Clarkson feels that his department must now be more bureaucratic; the office is no longer able to guide individuals through the permitting processes as it has been known to do in the past.

Though the director might need to add staff soon, he is hesitant to do so without knowing what 2020 will bring. “It’s a balancing act,” Clarkson told the Herald. “We don’t know if this is a trend or just a spike.”

Local contractors are also feeling the pressure.

Matt Bullock, of Bullock Construction, used to build one or two houses a year.
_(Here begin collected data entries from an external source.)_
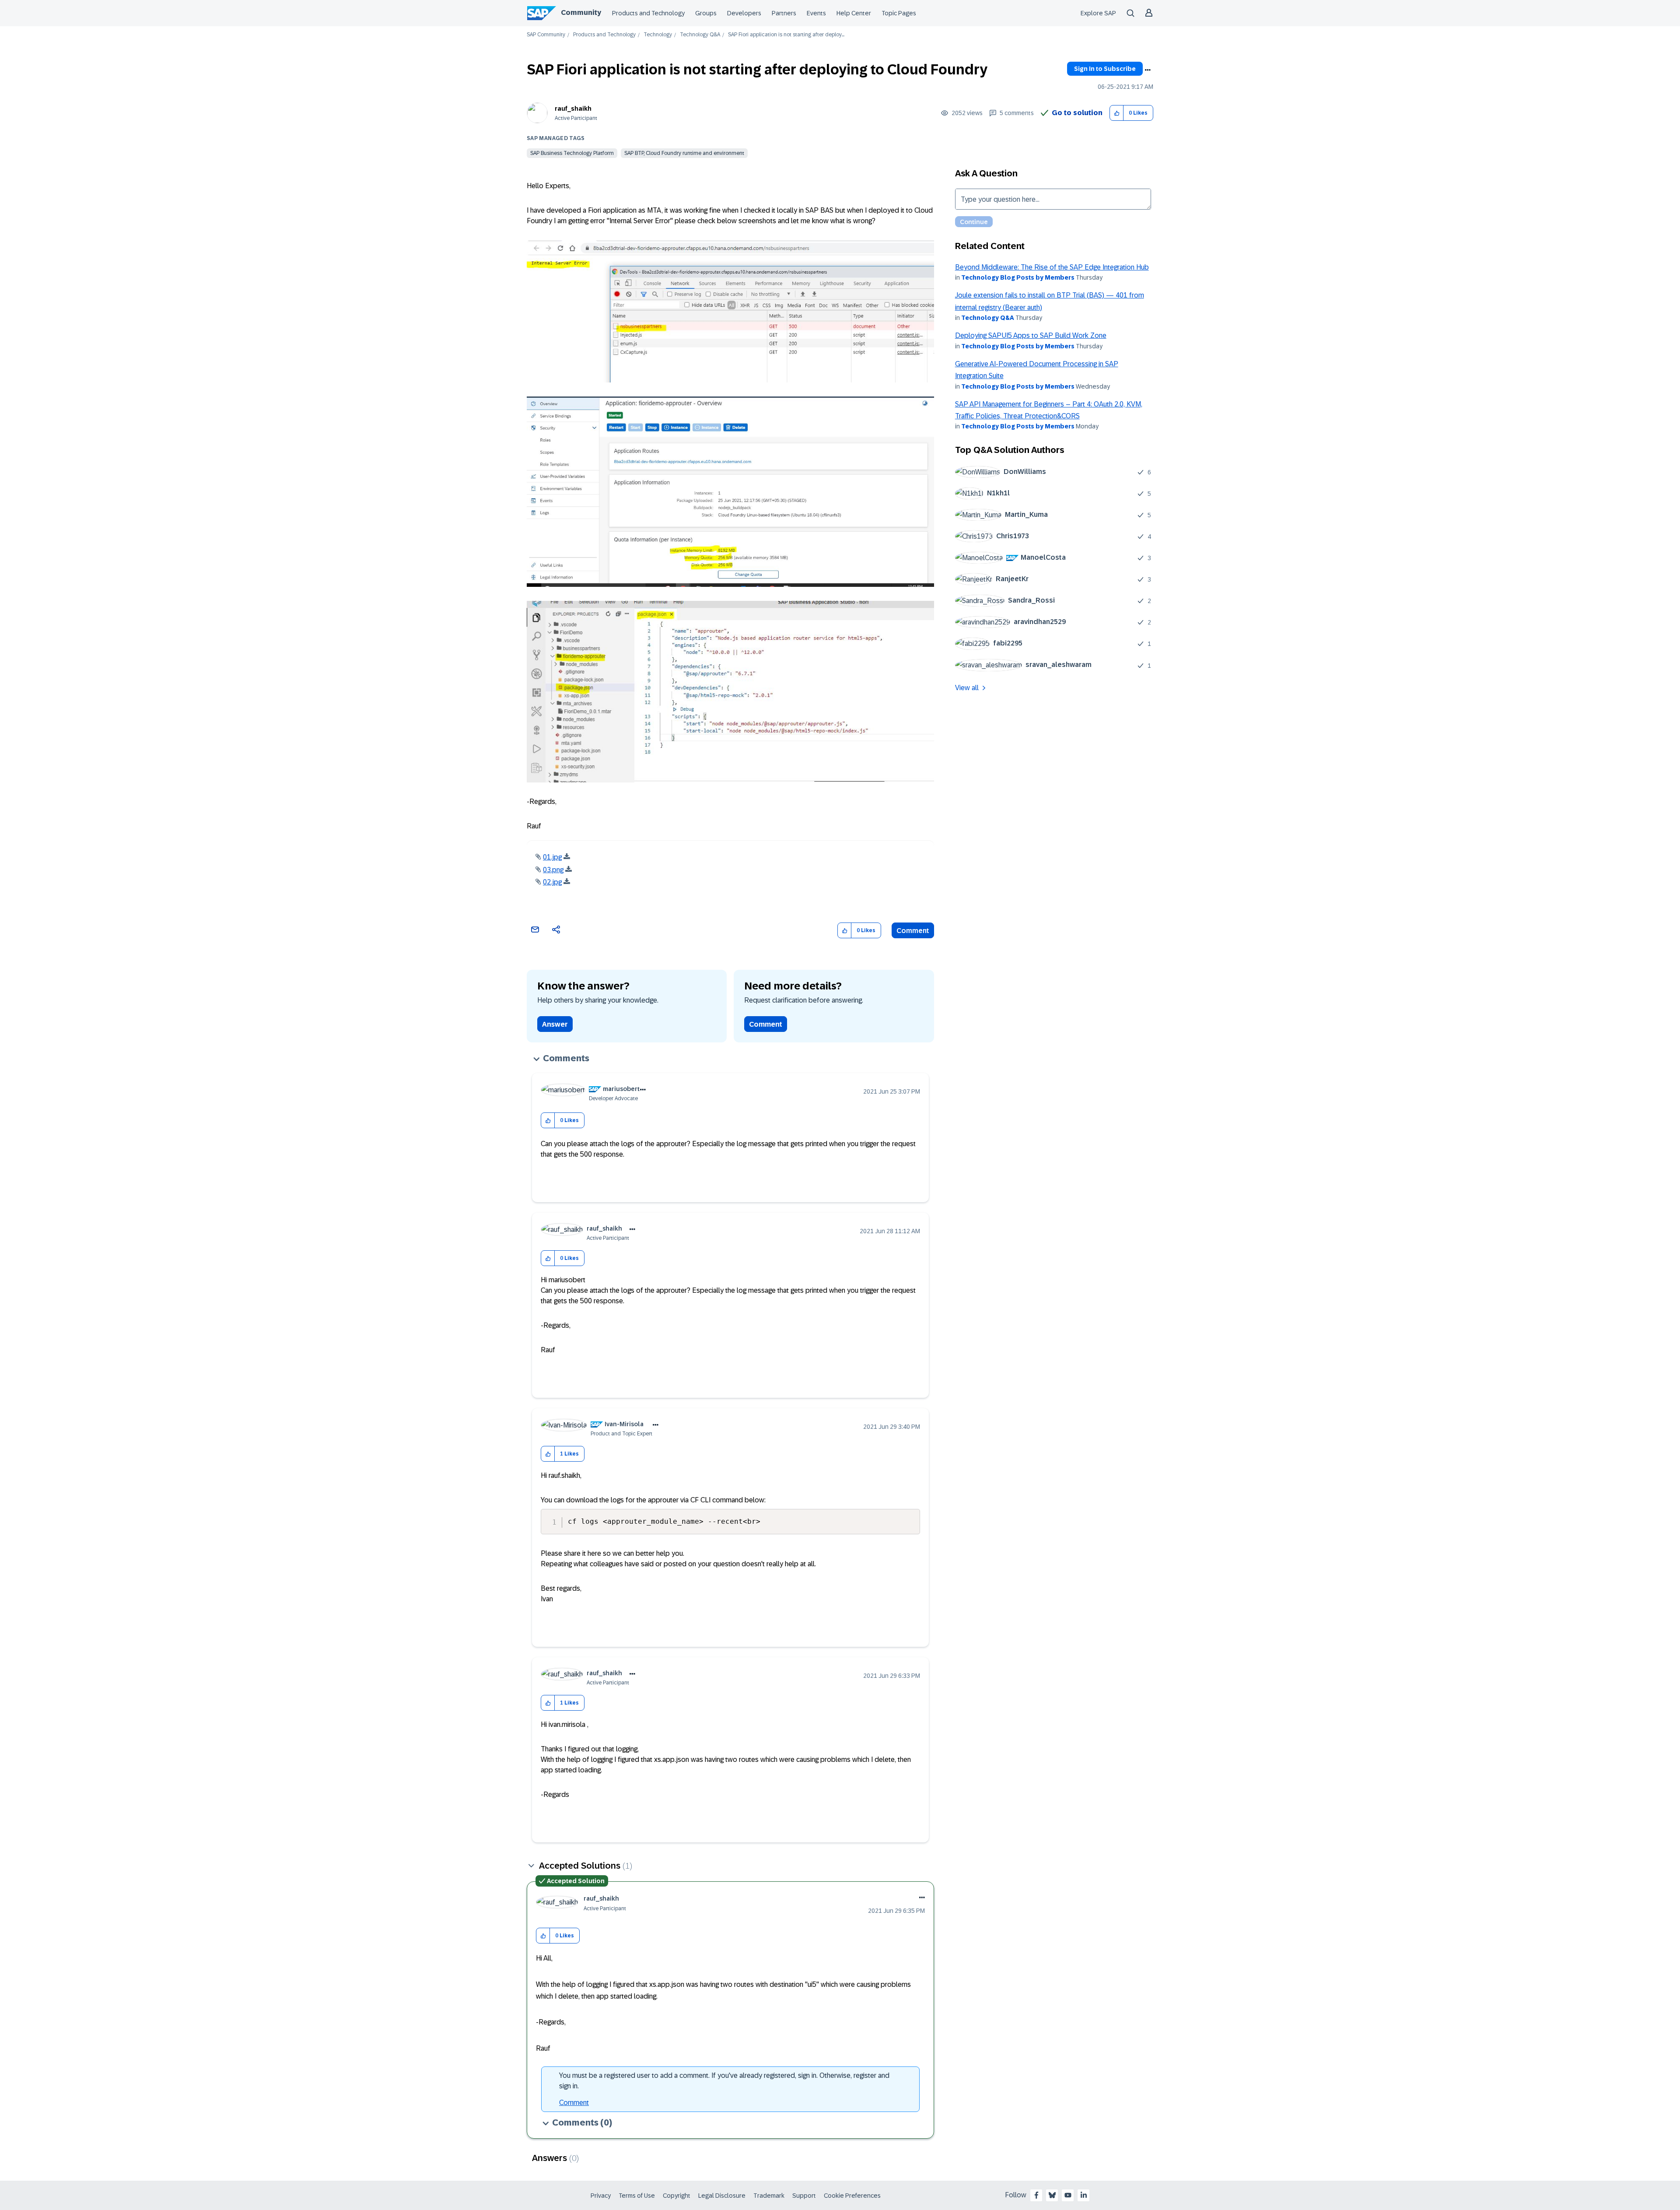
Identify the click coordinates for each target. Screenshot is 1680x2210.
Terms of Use (637, 2195)
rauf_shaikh (573, 108)
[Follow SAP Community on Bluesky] (1052, 2195)
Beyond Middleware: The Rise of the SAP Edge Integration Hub (1052, 267)
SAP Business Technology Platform (572, 153)
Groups (706, 13)
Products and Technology (648, 13)
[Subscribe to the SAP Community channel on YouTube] (1067, 2195)
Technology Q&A (700, 35)
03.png (553, 869)
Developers (744, 13)
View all (967, 687)
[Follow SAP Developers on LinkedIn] (1083, 2195)
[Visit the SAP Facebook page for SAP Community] (1036, 2195)
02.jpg (552, 882)
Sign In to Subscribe (1105, 68)
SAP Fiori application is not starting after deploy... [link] (786, 35)
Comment (912, 930)
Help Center (853, 13)
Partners (784, 13)
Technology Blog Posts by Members (1017, 277)
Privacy (601, 2195)
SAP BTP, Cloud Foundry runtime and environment (684, 153)
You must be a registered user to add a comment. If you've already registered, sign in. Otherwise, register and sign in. (724, 2081)
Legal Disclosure (722, 2195)
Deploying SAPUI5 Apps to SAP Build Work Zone (1030, 335)
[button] (1117, 113)
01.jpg (552, 857)
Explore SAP (1098, 13)
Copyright (676, 2195)
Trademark (768, 2195)
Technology (658, 35)
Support (804, 2195)
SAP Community (546, 35)
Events (816, 13)
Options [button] (1147, 70)
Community (581, 12)
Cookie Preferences (852, 2195)
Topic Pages (899, 13)
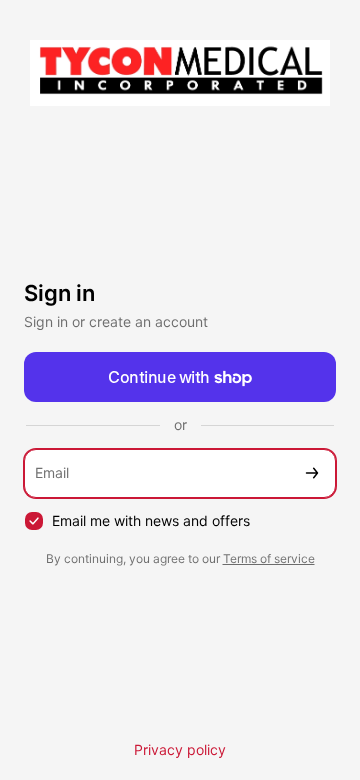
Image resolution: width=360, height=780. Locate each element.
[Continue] (312, 473)
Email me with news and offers (151, 520)
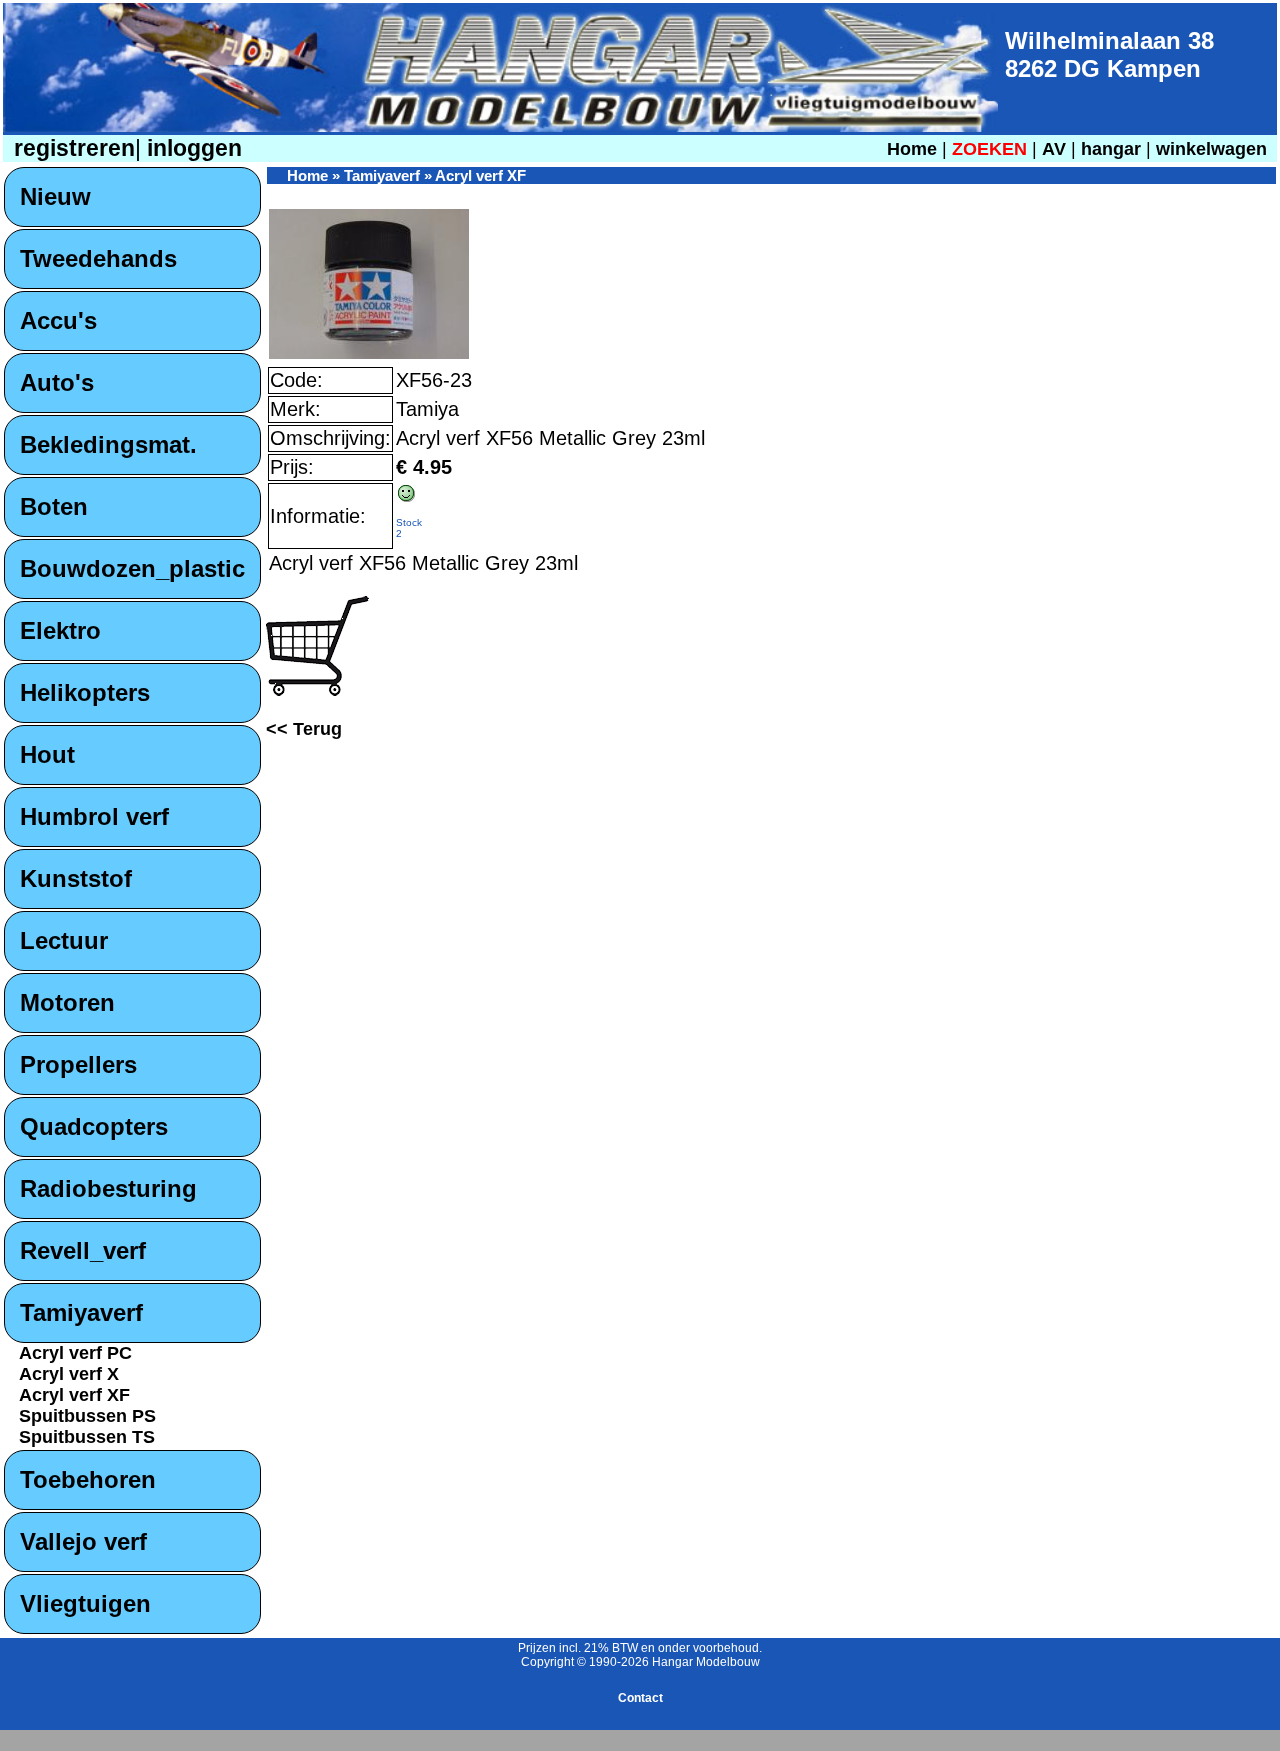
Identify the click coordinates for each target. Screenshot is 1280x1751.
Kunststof (76, 878)
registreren (71, 148)
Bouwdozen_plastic (132, 568)
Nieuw (55, 196)
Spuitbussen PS (87, 1416)
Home (912, 149)
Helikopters (85, 692)
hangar (1111, 149)
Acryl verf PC (75, 1353)
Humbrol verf (94, 816)
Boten (54, 506)
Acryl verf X (69, 1374)
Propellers (78, 1064)
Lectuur (64, 940)
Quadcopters (94, 1126)
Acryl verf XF (74, 1395)
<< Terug (304, 729)
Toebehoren (88, 1479)
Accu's (58, 320)
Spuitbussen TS (87, 1437)
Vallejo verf (83, 1541)
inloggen (191, 148)
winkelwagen (1211, 149)
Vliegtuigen (85, 1603)
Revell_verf (83, 1250)
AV (1056, 149)
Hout (47, 754)
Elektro (60, 630)
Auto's (57, 382)
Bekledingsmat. (108, 444)
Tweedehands (98, 258)
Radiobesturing (108, 1188)
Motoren (67, 1002)
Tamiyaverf (81, 1312)
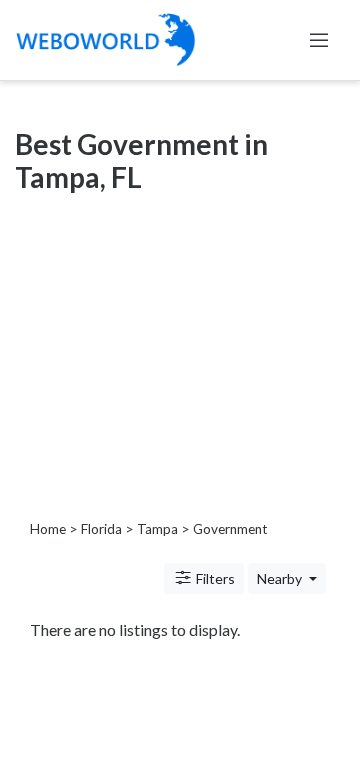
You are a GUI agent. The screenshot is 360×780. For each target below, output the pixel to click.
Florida (101, 529)
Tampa (157, 529)
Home (48, 529)
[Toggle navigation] (319, 40)
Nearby (281, 578)
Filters (214, 578)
This year, Bullock said he will build four or five new homes, in addition to a variety of remodel and accessory-dwelling- unit projects.

Bullock, who employs five people full-time, said he needs more employees and capable subcontractors in order to keep up with demand. Finding labor is difficult, Bullock noted, as many construction workers drive over the hill for higher wages.

If local contractor Jack Saunders wanted to expand, he said he could easily do so. The county’s development pressure has instead led Saunders to become pickier when accepting project inquiries.

“I believe the future is solid for small contractors,”said Saunders, who primarily builds for second-home owners.

“Change is on the way,” Bullock said. “We are going from a bedroom community to a community of second-home owners.”

According to Economic Planning Systems’ housing-needs assessment, the average sale prices of homes in Lake County has risen $30,370, or about 12 percent, since 2015. Houses are flying off the market despite price increases.

“If priced correctly, houses under $300,000 are under contract within a few days to a week,” Centennial Real Estate owner Carol Glenn told the Herald.

Heather Lindh, of RE/MAX Aspen Leaf Realty, provided similar statistics and noted that the city and West Park have seen both the greatest price increases and sales in 2019.

Given Colorado’s continued growth, Lindh believes Leadville’s housing market will continue to grow, though at a more gradual pace than in recent years.

“My crystal ball broke a long time ago as to when a market slow-down will be,” Glenn joked.

“Development is now a new watchword for the region,” Clarkson told the Herald earlier this month. “Lake County hasn’t benefited, or suffered, from growth as some of our neighboring counties have.”

The good news? Now that development has arrived, Lake County can learn from the past mistakes and current development challenges facing surrounding counties before it's too late, Clarkson said.